* **Listed entries**

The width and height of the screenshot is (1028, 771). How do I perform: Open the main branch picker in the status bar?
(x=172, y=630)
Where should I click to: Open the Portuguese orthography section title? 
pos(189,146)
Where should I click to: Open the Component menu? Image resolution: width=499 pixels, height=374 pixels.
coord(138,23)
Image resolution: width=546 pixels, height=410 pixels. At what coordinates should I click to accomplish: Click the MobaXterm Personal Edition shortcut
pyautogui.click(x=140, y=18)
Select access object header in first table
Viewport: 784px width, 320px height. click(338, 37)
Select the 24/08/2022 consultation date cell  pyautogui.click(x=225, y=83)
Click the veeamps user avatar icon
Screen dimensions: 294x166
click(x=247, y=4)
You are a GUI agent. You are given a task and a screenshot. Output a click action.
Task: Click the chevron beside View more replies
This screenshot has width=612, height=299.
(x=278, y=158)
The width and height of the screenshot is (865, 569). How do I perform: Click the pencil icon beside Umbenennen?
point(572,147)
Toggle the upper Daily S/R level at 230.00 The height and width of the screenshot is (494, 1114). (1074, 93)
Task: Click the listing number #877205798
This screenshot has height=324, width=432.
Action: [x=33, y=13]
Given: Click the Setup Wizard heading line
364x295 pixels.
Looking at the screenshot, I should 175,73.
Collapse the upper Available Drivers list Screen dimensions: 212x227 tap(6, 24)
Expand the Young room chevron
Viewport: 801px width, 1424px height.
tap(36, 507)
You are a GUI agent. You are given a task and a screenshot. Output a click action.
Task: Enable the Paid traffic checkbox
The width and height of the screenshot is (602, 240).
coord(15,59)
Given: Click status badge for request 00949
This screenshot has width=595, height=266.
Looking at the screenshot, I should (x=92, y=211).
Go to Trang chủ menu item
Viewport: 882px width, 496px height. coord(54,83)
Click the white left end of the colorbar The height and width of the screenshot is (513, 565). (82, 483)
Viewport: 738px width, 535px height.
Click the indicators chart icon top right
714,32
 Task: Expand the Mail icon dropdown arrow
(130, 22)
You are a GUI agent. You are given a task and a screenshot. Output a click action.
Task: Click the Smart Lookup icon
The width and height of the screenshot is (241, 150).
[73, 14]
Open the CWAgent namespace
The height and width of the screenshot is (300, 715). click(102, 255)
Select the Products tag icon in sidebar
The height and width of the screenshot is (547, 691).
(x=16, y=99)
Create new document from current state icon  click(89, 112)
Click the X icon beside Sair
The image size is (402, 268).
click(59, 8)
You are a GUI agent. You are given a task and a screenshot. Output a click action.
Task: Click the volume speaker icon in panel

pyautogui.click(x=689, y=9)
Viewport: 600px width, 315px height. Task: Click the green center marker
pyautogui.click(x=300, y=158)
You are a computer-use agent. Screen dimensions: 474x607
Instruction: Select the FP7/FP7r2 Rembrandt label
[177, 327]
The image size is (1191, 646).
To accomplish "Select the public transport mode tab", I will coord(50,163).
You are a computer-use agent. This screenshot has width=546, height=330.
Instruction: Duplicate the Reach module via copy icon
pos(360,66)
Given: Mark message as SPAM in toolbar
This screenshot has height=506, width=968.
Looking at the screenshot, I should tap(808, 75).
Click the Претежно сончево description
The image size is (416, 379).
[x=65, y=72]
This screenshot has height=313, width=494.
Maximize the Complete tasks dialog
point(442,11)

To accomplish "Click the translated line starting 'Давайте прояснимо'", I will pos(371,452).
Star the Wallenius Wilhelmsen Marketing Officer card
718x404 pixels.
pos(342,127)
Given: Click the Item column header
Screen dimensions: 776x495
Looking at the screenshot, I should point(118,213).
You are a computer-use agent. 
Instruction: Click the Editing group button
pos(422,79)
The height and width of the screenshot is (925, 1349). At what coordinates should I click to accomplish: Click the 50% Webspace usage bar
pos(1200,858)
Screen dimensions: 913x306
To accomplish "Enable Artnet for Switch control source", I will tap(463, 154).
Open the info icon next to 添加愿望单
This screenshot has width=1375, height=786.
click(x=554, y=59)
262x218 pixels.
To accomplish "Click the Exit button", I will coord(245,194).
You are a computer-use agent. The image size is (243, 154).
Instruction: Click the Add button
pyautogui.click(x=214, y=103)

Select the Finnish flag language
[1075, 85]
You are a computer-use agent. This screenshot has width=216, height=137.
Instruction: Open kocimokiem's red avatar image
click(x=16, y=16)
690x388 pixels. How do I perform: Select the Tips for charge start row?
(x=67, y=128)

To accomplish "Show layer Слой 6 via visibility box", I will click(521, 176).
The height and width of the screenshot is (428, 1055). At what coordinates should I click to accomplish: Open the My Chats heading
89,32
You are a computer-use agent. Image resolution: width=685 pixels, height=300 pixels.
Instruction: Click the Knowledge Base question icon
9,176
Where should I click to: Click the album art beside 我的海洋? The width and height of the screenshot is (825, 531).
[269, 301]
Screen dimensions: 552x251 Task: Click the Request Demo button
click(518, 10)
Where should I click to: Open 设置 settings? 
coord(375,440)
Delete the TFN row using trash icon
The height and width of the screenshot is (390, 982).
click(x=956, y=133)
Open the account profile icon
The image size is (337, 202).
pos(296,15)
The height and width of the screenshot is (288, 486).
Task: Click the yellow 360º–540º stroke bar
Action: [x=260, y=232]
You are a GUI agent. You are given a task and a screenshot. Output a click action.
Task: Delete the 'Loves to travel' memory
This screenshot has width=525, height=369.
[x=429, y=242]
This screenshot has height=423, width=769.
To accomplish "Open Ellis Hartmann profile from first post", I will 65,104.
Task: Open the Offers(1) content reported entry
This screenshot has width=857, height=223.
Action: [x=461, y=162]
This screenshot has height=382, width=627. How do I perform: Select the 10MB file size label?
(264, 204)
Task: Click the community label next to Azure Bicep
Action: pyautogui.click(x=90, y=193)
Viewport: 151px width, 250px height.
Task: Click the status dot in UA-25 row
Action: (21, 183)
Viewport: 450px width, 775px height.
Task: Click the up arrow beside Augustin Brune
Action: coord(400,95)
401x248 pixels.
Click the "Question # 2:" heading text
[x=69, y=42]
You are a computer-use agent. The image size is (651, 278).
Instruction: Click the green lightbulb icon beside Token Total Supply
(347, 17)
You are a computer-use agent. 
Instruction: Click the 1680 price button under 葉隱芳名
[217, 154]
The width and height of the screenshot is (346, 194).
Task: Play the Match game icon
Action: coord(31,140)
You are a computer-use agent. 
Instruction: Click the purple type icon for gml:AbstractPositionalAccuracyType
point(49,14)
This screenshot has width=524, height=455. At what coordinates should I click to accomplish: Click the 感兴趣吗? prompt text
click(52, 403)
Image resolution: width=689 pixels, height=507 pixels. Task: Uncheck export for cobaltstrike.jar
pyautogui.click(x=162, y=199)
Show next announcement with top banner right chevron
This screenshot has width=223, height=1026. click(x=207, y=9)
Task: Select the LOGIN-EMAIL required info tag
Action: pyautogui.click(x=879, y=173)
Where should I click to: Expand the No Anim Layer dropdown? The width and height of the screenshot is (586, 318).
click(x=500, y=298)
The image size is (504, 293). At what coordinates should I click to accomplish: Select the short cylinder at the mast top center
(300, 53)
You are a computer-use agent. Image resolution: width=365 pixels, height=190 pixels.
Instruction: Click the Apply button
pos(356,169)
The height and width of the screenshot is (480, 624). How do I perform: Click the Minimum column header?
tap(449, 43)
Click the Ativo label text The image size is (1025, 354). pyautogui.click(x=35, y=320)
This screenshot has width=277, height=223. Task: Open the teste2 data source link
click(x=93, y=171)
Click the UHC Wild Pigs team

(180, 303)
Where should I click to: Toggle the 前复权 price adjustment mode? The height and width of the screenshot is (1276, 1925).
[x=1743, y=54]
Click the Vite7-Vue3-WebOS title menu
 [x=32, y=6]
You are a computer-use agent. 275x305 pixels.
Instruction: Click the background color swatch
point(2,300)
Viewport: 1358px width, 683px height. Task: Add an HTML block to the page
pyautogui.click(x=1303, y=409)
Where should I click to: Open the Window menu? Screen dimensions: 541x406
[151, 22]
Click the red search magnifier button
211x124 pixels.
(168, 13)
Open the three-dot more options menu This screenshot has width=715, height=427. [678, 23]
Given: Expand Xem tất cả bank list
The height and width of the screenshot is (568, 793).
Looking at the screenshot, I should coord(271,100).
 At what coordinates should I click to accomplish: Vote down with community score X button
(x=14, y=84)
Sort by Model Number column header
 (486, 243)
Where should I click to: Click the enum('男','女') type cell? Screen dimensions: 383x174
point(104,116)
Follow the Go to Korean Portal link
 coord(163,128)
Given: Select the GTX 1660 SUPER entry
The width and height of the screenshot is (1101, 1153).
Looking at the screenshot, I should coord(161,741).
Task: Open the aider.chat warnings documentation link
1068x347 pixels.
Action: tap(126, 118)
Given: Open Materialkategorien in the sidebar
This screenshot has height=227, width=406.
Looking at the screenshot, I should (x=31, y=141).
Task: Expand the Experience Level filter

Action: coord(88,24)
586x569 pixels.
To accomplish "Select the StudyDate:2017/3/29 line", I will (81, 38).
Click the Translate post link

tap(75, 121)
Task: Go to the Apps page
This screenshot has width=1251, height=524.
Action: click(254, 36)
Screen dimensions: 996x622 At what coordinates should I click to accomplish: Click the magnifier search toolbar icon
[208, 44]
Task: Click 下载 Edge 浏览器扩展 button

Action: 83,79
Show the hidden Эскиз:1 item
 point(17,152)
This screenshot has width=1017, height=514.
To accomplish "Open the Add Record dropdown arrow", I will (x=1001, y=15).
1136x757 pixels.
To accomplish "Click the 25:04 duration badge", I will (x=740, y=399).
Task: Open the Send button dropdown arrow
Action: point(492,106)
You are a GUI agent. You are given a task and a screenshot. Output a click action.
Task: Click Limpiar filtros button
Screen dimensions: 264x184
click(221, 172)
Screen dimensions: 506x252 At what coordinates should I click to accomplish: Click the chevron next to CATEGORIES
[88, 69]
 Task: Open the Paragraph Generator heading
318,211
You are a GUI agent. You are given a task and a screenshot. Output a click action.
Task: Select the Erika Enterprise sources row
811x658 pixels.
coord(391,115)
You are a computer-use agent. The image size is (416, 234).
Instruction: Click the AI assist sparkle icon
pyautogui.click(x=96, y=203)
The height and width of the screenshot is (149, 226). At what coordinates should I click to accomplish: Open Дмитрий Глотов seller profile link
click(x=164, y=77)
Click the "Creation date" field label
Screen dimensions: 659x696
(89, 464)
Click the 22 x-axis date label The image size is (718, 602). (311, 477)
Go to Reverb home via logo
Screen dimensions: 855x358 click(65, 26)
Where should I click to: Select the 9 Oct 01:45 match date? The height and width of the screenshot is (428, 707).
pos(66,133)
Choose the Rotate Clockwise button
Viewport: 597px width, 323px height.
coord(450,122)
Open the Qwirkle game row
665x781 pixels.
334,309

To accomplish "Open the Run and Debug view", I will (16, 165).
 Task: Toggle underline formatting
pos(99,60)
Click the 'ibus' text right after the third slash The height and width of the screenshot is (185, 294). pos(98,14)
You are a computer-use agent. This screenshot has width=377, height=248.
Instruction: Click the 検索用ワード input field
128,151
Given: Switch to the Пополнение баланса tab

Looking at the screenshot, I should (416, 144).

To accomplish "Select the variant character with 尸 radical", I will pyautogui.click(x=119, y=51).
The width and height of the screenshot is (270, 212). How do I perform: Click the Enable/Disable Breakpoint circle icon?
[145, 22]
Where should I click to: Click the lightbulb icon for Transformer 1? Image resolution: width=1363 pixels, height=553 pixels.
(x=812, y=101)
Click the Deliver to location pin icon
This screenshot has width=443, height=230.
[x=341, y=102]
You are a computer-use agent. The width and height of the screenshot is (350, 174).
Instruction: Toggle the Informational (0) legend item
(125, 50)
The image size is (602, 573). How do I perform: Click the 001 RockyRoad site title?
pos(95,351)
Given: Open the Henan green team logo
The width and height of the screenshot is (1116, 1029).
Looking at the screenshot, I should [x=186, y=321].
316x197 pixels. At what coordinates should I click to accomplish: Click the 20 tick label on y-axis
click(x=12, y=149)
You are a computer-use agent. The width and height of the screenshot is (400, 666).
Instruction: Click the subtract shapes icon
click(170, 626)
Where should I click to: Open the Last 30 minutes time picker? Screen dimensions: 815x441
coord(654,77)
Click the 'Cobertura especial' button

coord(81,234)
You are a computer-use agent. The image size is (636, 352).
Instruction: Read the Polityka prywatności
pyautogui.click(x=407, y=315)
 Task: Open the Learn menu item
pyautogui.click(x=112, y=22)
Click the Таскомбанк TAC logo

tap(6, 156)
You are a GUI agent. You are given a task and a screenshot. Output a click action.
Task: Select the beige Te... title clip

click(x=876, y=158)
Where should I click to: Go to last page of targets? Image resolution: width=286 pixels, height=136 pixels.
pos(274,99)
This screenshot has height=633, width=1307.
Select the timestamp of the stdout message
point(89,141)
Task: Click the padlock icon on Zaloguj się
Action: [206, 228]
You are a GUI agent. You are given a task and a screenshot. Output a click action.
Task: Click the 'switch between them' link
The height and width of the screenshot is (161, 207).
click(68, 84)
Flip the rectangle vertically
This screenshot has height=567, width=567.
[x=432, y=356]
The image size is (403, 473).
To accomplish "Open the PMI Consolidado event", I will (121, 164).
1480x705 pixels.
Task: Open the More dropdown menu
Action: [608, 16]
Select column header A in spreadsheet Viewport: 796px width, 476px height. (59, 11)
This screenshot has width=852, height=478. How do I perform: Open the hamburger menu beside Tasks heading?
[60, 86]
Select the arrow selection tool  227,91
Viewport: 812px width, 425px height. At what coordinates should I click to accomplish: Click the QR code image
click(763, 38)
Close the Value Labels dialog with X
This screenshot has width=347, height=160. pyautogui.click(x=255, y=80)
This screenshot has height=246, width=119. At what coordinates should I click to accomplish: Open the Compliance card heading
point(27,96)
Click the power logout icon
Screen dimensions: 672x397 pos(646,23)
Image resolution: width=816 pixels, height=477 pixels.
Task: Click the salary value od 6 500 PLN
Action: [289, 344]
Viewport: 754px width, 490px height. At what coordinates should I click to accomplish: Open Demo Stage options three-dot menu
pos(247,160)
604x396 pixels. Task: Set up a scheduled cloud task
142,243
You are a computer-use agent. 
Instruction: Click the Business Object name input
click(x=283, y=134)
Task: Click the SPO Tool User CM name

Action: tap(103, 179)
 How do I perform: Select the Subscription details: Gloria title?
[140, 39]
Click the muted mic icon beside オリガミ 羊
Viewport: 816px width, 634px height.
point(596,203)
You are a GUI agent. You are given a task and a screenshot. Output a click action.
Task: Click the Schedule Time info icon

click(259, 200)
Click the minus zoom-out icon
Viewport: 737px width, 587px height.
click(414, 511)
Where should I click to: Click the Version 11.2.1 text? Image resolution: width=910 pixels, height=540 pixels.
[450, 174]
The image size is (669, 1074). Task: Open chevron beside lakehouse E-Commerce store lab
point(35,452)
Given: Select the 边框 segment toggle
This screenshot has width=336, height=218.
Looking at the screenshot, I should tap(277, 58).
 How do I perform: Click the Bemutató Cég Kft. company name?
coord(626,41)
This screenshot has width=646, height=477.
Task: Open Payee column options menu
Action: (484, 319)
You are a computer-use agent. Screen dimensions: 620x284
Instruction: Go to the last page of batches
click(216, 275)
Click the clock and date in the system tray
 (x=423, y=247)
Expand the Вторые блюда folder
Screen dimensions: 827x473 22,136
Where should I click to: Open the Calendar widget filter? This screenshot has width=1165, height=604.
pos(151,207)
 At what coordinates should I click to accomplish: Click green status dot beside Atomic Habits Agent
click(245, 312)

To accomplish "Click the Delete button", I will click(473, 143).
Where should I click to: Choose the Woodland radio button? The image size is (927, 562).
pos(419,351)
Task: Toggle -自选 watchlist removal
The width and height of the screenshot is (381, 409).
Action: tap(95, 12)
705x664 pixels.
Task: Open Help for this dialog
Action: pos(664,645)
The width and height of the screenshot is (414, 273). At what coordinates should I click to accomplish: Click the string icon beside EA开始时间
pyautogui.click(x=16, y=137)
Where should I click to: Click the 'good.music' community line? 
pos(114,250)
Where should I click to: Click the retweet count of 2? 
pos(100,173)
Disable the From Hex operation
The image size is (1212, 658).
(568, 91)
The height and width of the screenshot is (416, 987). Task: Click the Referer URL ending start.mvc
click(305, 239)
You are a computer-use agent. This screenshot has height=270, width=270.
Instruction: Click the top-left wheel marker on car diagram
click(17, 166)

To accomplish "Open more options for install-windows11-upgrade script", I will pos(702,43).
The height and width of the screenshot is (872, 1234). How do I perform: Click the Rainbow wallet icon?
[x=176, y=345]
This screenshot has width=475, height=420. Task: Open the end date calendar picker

* **Assignment**
Copy exactly the lines running from the one that holds "Where should I click to: Click the 'good.music'" to the last line of the listing above. Include both of those lines.

* **Task response**
Where should I click to: Click the 'good.music' community line? 
pos(114,250)
Where should I click to: Click the retweet count of 2? 
pos(100,173)
Disable the From Hex operation
The image size is (1212, 658).
(568, 91)
The height and width of the screenshot is (416, 987). Task: Click the Referer URL ending start.mvc
click(305, 239)
You are a computer-use agent. This screenshot has height=270, width=270.
Instruction: Click the top-left wheel marker on car diagram
click(17, 166)

To accomplish "Open more options for install-windows11-upgrade script", I will pos(702,43).
The height and width of the screenshot is (872, 1234). How do I perform: Click the Rainbow wallet icon?
[x=176, y=345]
This screenshot has width=475, height=420. Task: Open the end date calendar picker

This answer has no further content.